Выбрать главу

Громкие крики, шумные овации — победители едут с войны. В первых рядах командиры, сзади строй солдат. На площади королева Эмбер, одетая в красное пышное платье — в цвет победы, напоминающий кровь. С неё консорт Конел и маленькие, восхищённые парадом мальчики-близнецы. Трубы и фанфары, крики счастья толпы, стальной клич офицеров: «Слава! Слава!».

Парад для победителей. Проигравшие лежат в тёплых анзорских низинах или сидят в больнице и трясутся, когда до них доносятся звуки праздничных пушек.
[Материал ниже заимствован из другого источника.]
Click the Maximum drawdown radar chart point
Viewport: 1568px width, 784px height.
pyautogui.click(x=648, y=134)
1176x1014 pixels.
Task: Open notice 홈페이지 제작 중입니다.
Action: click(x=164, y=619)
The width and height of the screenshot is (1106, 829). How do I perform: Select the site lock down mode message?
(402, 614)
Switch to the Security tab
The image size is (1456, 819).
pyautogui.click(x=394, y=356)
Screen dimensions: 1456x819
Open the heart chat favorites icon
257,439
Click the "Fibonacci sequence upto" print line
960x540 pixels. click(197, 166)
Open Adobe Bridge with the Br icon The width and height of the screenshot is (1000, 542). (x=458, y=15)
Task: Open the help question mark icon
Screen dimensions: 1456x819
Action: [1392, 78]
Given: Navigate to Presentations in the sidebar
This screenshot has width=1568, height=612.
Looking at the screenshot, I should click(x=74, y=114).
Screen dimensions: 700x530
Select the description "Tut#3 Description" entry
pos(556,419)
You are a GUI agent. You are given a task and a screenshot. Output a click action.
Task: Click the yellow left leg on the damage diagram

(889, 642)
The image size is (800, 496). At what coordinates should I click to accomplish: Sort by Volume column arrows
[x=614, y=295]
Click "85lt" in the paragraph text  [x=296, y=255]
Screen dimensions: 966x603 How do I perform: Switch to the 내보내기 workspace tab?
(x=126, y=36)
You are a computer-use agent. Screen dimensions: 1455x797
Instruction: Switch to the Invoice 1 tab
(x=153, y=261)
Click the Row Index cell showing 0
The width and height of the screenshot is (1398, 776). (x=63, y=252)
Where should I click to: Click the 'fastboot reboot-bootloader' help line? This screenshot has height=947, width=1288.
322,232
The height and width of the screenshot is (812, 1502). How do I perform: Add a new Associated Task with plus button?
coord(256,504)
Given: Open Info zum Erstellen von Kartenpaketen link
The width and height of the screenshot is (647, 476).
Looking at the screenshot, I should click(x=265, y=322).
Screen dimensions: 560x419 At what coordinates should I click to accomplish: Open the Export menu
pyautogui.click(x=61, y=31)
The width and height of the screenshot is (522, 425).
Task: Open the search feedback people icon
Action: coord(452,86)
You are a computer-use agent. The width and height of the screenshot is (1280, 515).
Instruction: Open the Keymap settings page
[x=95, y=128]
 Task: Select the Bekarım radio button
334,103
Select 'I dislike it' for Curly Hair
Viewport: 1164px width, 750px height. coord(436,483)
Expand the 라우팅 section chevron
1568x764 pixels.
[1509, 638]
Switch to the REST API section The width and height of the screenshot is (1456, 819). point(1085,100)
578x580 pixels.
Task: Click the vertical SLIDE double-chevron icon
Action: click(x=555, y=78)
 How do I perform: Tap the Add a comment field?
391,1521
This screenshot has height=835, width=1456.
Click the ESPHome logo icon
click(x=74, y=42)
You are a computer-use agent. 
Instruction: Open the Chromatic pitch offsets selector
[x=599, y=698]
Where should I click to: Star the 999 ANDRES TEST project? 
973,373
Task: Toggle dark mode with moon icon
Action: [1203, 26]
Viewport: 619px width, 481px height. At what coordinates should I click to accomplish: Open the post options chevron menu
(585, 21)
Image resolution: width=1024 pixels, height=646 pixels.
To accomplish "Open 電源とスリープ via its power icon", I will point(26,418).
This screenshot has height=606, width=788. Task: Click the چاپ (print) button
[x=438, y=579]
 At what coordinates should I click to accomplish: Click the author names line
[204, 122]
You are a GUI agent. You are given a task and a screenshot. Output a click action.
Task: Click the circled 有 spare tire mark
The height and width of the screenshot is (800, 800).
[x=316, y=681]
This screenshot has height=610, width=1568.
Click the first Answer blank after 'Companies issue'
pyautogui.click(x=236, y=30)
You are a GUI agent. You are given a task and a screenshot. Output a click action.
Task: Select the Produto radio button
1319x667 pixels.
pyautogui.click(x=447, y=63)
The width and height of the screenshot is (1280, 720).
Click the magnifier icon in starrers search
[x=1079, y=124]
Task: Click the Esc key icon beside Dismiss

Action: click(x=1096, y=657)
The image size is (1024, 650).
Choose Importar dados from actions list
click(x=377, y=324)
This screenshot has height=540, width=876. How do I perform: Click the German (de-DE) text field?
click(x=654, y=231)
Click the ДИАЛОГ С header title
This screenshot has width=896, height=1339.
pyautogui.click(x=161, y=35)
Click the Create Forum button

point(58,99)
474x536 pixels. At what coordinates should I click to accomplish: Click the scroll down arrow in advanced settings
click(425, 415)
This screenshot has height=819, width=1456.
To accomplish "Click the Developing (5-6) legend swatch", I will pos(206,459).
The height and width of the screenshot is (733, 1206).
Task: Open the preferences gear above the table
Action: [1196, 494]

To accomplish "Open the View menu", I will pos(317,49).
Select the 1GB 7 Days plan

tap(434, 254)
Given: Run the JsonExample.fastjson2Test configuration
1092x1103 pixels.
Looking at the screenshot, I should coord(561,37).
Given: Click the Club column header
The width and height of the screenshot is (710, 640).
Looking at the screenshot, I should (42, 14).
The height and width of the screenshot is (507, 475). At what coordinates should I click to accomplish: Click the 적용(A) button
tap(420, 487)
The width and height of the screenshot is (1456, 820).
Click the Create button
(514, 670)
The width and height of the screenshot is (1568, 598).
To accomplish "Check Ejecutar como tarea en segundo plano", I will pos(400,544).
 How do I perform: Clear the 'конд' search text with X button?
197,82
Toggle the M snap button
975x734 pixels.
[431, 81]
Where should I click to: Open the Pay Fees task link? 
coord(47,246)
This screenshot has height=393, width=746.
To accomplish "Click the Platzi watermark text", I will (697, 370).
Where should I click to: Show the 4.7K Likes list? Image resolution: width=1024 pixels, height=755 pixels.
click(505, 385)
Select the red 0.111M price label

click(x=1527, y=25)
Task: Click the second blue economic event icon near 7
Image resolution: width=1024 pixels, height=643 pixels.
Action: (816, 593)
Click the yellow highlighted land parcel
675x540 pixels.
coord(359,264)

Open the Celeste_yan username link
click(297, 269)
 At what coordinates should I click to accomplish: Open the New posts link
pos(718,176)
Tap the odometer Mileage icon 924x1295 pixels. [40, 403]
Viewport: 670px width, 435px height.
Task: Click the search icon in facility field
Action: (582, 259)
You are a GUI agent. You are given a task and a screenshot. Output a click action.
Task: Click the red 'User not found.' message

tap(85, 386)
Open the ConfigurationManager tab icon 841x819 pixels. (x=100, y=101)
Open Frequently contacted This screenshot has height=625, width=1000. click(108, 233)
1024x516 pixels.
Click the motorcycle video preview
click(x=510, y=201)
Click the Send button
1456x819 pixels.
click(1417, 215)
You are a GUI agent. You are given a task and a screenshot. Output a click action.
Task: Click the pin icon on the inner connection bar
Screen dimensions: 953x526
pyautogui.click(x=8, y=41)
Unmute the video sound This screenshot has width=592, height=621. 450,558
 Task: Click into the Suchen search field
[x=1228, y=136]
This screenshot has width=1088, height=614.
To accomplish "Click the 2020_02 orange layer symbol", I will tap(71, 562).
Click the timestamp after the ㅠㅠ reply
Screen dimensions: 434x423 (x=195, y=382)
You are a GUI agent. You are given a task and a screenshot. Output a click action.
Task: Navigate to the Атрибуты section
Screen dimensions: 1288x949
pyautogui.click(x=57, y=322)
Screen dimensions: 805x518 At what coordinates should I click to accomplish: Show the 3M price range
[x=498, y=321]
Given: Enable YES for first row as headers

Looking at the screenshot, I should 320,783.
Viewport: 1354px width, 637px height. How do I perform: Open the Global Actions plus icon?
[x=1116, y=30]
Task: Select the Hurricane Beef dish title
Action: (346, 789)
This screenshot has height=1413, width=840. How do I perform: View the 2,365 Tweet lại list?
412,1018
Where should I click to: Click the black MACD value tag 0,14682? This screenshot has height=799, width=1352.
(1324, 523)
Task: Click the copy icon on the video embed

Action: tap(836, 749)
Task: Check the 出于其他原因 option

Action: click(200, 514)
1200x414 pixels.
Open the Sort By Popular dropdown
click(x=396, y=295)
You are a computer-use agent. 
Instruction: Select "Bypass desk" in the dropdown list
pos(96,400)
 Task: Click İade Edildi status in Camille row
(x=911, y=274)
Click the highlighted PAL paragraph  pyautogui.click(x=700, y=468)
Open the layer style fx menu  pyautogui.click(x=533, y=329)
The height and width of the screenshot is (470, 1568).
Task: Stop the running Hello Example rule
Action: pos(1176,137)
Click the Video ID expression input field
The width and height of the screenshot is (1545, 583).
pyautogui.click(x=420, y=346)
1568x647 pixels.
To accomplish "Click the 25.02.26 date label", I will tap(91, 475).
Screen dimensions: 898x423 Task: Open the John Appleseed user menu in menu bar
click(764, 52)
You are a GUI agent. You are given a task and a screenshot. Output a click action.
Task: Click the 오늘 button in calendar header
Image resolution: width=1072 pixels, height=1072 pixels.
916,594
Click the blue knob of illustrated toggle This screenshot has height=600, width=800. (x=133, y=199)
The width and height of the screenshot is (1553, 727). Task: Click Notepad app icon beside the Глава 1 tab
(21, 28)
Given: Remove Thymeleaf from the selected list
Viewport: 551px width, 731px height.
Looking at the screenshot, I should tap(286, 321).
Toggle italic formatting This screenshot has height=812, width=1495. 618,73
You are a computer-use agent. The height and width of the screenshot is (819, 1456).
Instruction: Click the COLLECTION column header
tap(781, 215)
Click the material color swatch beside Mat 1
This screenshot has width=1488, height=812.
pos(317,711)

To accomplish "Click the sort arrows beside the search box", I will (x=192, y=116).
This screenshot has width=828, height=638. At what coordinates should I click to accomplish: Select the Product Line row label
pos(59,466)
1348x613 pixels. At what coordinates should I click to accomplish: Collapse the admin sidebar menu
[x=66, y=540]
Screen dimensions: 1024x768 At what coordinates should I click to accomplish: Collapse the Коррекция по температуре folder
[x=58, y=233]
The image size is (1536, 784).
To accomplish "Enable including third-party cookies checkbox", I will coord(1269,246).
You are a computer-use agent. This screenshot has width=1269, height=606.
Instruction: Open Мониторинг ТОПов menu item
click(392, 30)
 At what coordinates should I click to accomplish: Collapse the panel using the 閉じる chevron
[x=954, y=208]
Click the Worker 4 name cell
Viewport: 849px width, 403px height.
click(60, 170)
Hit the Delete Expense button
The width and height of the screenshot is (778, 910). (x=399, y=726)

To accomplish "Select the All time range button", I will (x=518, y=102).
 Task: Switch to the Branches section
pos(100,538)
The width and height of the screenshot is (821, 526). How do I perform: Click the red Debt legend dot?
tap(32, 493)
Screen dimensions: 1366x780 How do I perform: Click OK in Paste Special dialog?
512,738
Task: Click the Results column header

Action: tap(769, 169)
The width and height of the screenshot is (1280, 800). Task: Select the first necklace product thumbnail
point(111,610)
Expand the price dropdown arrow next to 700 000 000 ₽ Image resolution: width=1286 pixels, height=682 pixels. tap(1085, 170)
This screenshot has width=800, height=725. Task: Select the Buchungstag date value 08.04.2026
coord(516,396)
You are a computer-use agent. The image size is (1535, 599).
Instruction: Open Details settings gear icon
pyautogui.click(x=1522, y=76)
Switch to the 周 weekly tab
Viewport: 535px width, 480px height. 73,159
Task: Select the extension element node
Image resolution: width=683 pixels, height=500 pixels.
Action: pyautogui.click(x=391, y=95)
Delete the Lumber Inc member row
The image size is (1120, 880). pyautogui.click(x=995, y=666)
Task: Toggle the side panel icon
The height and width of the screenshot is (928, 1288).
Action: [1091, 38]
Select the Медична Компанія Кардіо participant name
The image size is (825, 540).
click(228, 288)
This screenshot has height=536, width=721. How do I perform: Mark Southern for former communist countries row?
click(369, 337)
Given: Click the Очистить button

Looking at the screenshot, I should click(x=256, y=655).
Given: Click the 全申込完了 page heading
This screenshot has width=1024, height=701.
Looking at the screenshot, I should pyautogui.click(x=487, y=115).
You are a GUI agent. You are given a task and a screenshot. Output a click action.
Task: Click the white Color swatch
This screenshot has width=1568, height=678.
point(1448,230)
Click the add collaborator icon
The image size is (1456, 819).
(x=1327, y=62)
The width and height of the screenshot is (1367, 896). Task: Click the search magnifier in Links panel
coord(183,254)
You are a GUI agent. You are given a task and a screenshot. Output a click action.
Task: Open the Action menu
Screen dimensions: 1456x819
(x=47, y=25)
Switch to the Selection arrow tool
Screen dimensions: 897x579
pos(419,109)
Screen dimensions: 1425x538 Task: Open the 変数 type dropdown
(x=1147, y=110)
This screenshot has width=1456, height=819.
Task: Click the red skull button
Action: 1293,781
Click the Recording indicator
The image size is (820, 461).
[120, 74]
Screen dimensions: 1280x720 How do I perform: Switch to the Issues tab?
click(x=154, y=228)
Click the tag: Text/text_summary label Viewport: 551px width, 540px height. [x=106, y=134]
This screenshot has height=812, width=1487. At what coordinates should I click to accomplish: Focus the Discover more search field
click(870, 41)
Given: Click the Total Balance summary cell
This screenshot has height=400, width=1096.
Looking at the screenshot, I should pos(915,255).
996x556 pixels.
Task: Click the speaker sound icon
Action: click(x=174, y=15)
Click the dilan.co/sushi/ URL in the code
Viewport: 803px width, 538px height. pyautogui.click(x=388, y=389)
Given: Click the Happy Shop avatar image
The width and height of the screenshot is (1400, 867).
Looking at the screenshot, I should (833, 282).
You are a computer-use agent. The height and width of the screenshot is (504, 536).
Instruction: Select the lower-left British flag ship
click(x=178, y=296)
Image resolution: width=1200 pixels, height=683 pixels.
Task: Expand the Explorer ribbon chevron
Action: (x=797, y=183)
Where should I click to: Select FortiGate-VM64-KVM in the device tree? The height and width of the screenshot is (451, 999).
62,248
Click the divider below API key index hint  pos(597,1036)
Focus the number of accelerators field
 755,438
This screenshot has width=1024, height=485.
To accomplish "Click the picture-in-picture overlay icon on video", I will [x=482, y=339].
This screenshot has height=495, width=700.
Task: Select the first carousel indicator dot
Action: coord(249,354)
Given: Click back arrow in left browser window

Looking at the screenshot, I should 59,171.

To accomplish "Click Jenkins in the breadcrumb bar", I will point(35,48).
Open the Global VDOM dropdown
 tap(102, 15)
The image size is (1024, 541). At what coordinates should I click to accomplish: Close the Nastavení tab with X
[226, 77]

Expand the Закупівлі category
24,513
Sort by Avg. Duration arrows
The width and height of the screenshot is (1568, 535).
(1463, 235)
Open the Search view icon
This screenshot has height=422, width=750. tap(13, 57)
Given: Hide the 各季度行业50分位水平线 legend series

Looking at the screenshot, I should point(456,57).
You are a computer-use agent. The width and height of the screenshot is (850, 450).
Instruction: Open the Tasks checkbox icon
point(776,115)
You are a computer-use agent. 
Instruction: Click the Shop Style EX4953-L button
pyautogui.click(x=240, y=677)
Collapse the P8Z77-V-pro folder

Вот смолкли последние песни, родственники бросились к мужьям и сыновьям. Раун смотрел опустошённо в неразборчивую толпу, в душе такая же неразбериха, хочется сбежать, да нельзя. Почему, думал он, происходит именно так? «Война» в людском сознании ассоциируется с нечто страшным, ужасающим — раздор, голод, смерть, но «воин» отождествляется с благородством, силой духа и красотой души. Разве не воины творят войны?

Вдруг его тронули осторожно за плечо. Он обернулся. Стояла бледная худая женщина с белым платком на голове. Платье чёрное, с глубоким узором. Она прижимала к телу трёхлетнего малыша, сзади за спиной робко прятались три девочки.

— Раун, мой муж погиб? Да скажи ты, не мучай меня и наших детей! Он перестал писать нам, а ты в своих письмах не говоришь о Викорде! Мой муж погиб? Не томи нас!

Милая Дороти! Никогда Раун не испытывал желания заплакать, но тут слёзы едва не хлынули из него. Он смотрел её на хрупкое тревожное лицо, усеянное первыми морщинами от ожидания страшного, и понимал, что не сможешь сказать правду этой женщине, что постоянно посылала им с Викордом весточки и уповала за их возвращение домой.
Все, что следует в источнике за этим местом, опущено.